It seems to me that we are here considering the parity operator $P$ simultaneously an observable (thus selfadjoint) and a symmetry (thus unitary or antiunitary from Wigner's theorem). Antiunitary and selfadjoint is impossible, so that the only possibility is that $P$ is both unitary and selfadjoint.
Every unitary operator has spectrum contained in $\{\lambda \in \mathbb{C} \:|\: |\lambda|=1\}$. Every selfadjoint operator has real spectrum.
Therefore if $P$ is simultaneously unitary and selfadjoint, its eigenvalues must be in the set $\{\pm 1\}$ which is the intersection of the sets above.

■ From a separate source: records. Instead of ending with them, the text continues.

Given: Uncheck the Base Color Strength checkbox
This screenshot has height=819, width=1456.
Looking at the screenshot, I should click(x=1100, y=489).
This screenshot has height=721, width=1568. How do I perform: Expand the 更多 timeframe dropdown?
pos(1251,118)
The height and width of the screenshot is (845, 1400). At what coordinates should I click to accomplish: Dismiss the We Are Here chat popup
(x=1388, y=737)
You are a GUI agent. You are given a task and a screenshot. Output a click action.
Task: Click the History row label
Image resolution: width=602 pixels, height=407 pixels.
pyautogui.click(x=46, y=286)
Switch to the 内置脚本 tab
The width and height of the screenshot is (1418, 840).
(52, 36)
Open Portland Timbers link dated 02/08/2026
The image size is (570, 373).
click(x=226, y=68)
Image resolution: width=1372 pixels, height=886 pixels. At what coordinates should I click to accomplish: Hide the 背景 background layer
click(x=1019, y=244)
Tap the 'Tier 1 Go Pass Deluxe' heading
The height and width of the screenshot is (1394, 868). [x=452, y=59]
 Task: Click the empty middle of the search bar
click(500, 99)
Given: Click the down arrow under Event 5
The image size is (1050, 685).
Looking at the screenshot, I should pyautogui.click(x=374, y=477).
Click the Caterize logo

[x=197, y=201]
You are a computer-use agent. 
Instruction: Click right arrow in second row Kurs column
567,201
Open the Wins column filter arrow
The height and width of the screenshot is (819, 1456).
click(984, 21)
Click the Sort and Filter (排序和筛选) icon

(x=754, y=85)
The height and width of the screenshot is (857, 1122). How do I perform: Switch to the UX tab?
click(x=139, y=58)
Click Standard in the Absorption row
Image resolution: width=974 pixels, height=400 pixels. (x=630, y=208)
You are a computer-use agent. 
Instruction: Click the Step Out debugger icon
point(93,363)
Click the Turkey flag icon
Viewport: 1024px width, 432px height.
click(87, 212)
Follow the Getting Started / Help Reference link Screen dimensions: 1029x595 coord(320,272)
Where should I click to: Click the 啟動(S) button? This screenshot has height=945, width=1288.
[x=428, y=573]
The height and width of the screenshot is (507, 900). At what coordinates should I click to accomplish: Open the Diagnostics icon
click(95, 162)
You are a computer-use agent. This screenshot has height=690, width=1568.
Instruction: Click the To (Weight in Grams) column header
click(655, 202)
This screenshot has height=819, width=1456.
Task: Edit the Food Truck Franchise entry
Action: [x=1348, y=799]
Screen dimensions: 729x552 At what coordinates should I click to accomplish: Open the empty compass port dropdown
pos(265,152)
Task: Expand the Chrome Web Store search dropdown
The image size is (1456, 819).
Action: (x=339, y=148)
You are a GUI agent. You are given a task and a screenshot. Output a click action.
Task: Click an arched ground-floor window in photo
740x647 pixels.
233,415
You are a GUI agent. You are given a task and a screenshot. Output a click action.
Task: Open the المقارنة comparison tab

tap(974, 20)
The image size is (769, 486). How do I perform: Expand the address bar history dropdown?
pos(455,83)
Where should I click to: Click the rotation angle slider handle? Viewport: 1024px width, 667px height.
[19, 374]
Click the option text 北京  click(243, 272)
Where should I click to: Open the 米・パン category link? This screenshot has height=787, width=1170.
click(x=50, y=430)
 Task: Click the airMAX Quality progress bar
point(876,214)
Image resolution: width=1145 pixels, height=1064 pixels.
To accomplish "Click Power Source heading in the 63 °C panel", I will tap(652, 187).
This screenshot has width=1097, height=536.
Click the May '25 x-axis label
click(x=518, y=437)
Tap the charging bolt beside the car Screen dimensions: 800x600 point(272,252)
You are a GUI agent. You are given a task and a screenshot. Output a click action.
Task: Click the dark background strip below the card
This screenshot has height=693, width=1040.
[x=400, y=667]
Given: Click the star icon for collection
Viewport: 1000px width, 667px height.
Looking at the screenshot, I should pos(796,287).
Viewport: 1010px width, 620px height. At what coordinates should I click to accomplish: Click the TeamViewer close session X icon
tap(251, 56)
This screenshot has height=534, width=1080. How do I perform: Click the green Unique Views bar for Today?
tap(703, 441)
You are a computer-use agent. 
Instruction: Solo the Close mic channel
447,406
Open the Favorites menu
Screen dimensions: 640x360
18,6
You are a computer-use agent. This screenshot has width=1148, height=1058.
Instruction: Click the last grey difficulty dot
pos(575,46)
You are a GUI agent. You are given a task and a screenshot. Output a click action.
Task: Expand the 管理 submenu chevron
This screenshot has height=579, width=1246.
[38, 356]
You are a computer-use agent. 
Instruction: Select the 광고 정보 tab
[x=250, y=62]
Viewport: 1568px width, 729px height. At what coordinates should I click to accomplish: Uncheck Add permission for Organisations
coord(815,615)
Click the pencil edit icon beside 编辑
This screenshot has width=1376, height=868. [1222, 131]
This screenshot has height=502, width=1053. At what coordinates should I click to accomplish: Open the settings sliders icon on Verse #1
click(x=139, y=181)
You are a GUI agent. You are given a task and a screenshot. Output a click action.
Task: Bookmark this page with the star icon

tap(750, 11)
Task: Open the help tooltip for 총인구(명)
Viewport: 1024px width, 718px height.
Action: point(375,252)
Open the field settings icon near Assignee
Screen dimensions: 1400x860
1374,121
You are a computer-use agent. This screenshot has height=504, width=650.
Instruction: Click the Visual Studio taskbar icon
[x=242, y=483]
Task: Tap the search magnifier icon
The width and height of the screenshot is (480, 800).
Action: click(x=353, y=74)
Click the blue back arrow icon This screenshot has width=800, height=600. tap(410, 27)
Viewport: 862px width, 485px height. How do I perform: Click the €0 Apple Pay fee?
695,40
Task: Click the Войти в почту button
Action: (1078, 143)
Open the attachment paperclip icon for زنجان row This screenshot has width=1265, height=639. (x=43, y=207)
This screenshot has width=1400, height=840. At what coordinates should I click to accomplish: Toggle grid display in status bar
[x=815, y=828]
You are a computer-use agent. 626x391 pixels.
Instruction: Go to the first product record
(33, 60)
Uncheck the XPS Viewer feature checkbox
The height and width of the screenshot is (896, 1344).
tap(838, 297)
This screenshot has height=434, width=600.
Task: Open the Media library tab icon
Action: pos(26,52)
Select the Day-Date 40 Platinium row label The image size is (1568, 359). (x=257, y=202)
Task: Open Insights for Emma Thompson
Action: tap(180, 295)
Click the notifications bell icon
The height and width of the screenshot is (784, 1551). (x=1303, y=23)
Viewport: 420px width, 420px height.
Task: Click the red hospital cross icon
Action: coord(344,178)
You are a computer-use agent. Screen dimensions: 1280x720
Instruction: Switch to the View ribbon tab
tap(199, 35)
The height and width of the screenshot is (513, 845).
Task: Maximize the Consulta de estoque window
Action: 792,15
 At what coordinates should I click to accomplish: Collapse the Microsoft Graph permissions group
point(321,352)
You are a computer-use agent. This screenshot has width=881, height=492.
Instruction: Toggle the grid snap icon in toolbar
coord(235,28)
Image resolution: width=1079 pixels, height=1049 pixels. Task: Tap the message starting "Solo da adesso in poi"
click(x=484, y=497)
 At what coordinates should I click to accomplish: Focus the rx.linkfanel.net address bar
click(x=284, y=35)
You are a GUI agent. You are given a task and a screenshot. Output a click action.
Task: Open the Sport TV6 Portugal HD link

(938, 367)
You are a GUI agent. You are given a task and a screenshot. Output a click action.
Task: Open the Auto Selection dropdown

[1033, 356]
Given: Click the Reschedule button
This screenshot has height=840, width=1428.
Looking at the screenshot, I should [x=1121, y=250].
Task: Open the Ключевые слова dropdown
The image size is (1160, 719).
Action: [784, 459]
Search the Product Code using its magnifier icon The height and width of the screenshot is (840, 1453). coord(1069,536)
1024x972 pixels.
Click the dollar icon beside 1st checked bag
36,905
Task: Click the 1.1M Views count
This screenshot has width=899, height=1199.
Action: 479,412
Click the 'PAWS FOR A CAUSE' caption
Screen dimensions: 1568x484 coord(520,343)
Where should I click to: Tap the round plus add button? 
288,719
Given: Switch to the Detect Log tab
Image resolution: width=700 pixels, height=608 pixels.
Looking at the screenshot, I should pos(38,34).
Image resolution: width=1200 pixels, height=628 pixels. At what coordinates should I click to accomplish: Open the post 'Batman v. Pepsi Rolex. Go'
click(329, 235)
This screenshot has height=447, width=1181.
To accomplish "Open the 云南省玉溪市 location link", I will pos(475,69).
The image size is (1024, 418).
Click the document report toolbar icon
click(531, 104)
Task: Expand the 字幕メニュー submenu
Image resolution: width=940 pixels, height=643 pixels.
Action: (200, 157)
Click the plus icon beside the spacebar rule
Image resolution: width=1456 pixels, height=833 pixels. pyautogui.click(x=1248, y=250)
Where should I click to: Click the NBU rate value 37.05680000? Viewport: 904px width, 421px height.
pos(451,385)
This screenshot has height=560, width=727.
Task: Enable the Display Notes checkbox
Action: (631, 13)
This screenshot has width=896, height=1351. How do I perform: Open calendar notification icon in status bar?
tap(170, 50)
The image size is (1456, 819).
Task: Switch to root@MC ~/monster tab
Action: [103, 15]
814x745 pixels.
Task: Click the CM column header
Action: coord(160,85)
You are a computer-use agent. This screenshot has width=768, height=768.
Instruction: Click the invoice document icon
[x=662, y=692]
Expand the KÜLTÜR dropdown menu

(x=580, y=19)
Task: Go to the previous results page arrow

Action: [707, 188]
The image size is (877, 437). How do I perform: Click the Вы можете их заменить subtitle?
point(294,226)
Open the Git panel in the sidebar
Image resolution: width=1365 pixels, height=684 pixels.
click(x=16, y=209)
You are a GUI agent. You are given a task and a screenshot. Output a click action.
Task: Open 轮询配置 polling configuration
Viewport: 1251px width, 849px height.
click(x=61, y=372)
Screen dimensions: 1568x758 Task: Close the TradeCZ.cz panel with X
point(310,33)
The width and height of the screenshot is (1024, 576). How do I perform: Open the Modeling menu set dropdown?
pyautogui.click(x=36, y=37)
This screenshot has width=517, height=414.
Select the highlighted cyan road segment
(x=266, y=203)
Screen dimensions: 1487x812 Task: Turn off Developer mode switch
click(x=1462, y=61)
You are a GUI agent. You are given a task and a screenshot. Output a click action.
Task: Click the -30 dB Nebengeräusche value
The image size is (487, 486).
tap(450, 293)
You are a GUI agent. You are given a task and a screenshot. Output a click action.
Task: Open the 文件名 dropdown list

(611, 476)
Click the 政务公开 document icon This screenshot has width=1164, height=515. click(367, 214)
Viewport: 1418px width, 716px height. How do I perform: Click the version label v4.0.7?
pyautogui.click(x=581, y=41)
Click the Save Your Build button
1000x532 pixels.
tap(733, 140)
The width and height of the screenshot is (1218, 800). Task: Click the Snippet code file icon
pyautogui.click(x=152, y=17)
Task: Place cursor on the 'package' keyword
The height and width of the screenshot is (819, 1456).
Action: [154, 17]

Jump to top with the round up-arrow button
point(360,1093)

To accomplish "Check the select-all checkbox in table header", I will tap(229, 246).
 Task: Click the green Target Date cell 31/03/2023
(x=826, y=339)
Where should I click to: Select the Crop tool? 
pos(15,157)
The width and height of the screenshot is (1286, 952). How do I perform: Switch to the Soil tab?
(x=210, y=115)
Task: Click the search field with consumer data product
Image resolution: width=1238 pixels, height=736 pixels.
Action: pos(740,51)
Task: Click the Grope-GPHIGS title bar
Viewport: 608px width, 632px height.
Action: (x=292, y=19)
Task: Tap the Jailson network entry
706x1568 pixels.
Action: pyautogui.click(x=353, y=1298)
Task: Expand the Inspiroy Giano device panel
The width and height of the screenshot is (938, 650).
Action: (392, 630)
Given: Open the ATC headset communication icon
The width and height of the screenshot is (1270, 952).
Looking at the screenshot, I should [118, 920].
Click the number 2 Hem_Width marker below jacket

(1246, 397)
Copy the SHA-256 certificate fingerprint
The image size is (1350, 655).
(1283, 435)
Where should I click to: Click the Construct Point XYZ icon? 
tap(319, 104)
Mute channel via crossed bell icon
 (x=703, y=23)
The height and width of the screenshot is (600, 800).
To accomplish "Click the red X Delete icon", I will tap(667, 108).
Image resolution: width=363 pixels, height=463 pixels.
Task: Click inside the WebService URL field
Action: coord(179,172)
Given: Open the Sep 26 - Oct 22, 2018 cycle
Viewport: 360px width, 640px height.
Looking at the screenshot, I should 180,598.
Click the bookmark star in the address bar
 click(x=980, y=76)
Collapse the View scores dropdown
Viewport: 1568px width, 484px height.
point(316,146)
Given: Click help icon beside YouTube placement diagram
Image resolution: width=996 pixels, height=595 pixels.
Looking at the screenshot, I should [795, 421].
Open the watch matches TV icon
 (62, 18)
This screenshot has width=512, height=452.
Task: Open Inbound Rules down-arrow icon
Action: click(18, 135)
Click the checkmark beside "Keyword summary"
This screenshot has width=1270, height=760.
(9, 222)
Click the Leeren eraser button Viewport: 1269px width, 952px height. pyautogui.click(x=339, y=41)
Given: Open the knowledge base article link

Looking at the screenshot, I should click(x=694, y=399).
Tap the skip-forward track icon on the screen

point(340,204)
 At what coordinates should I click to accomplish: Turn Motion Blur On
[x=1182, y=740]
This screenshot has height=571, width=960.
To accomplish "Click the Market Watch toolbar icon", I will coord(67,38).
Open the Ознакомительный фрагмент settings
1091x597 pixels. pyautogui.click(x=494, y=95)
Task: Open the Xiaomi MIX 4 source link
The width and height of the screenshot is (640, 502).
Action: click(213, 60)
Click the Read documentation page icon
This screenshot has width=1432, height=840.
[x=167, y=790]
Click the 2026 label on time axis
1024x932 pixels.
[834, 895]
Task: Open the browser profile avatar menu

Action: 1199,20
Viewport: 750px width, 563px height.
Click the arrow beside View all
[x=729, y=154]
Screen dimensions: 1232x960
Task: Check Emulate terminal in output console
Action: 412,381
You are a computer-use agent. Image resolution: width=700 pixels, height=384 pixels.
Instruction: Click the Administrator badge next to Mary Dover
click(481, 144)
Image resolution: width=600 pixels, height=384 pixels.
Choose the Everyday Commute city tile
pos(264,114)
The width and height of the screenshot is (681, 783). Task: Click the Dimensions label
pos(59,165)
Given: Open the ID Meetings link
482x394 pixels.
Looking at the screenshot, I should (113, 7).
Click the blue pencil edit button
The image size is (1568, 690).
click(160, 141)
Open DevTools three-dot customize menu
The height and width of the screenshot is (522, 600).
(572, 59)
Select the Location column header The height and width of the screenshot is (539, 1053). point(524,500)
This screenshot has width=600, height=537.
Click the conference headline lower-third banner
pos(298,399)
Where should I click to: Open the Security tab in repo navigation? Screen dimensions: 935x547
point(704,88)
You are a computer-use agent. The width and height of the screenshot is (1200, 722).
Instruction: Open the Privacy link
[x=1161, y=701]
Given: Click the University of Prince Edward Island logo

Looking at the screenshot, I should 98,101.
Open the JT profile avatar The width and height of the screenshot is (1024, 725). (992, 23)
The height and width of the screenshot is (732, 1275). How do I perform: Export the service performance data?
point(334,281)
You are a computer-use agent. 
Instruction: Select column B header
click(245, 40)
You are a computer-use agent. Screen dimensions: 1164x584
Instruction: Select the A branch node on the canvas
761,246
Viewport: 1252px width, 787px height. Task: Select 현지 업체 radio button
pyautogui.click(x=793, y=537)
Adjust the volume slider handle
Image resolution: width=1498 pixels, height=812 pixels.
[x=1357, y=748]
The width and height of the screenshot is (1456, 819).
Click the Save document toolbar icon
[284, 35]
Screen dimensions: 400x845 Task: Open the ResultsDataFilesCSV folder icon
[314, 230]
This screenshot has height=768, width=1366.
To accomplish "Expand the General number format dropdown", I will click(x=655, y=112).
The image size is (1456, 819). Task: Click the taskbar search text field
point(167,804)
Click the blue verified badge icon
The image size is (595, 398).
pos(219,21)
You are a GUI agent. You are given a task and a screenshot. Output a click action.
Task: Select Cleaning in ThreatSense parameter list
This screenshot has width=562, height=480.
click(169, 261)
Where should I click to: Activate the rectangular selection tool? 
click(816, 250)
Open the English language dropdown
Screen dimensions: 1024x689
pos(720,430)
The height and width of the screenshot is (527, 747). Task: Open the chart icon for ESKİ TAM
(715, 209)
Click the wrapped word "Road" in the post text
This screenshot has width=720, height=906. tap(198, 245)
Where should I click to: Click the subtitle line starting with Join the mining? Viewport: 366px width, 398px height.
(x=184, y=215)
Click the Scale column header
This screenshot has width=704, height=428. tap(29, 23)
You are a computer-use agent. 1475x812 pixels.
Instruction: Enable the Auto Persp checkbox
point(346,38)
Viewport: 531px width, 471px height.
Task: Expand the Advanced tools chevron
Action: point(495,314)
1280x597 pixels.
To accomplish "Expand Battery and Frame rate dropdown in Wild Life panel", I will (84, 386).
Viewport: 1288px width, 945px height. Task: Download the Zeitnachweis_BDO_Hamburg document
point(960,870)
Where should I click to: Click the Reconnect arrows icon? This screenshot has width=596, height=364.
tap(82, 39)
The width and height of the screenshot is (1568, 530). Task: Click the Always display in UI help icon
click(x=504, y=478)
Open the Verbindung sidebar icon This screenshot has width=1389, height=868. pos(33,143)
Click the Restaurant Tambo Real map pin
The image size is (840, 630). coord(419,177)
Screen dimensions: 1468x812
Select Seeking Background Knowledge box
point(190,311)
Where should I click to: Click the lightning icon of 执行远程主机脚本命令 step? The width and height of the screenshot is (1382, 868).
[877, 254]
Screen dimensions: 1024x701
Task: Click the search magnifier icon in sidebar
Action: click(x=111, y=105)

Barring trivial cases, the set of eigenvalues of $P$ must coincide with that whole set $\{\pm 1\}$ actually. In the other cases $P$ would be a multiple of the identity operator and the parity symmetry is not that trivial.
The fact that a pure state is a unit vector up to phases does not play any role here in my view. (It plays a crucial role in the proof of the Wigner theorem, so we have already used that fact.)
ADDENDUM. A deeper issue related with the definition of pure state in terms of vectors is the following one:
why are we allowed to choose the parity operator selfadjoint?
This fact is physically remarkable because it permits the parity to be interpreted as an observable.
The answer is like this. First of all, the parity operator $U$ is unitary or antiunitary as it is a symmetry. The choice depends on specific further requirements on that symmetry. For instance, dealing with non relativistic particles, the dual action of the parity symmetry $U$ on position and momentum is the natural one,
$$U X U^{-1}= -X\:, \quad U P U^{-1}= -P\:.$$
If $U$ were antiunitary the requirements above would be incompatible with the CCR
$$[X,P] = -i I\:.$$
The inclusion of the spin does not affect this result, though the analysis becomes more delicate.
From now on, we therefore assume that $U$ is unitary.
Evidently, and it is also generally stated in Wigner's theorem, $U$ can be re-defined with a multiplicative phase. We want to prove that we may fix the arbitrary phase of $U$ in order to make it selfadjoint.
For physical reasons, as $U$ represents the parity transformation, the action of $U^2$ on pure states has to be the identity. In other words, since states are unit vectors up to phases,
$$U^2\psi = c_\psi \psi\:.$$
Let us prove that, actually, $c_\psi$ does not depend on $\psi$.
Consider a Hilbert basis $\{\psi_j\}_{j\in J}$ and the further unit vectors $\phi_j= \frac{1}{\sqrt{2}}(\psi_{j_0} + \psi_j)$ where $j_0\in J$ is fixed and $J \ni j\neq j_0$.
By hypothesis
$$U^2 \phi_j = b_j \phi_j= b_j\frac{1}{\sqrt{2}}(\psi_{j_0} + \psi_j)\:.$$
On the other hand, since $U^2$ is linear,
$$U^2 \phi_j = \frac{1}{\sqrt{2}}(c_{j_0}\psi_{j_0} + c_j\psi_j)\:.$$
Comparing with the identity above:
$$(b_j- c_{j_0})\psi_{j_0}= (c_j-b_j)\psi_j\:.$$
Since $\psi_{j_0}$ and $\psi_{j}$ are orthogonal, we conclude that:
$$b_j = c_j= c_{j_0} =:c \quad \forall j \in J\:.$$
In summary $$U^2 \psi_j = c \psi_j \quad \forall j \in J\:.$$
Decomposing any vector along the basis $\{\psi_j\}_{j\in J}$, we conclude that
$$U^2 = cI$$
where $|c|=1$ as said above.
Defining
$$P:= c^{-1/2}U\:,$$
since $c^{-1/2}$ is still a unit complex number (defined up to a sign), we have that $P$ is still unitary, so that $P^*= P^{-1}$. But also that
$$PP=I\:.$$
The uniqueness property of the inverse operator eventually yields
$$P=P^*$$
and this is the wanted result: $P$ is simultaneously unitary and selfadjoint.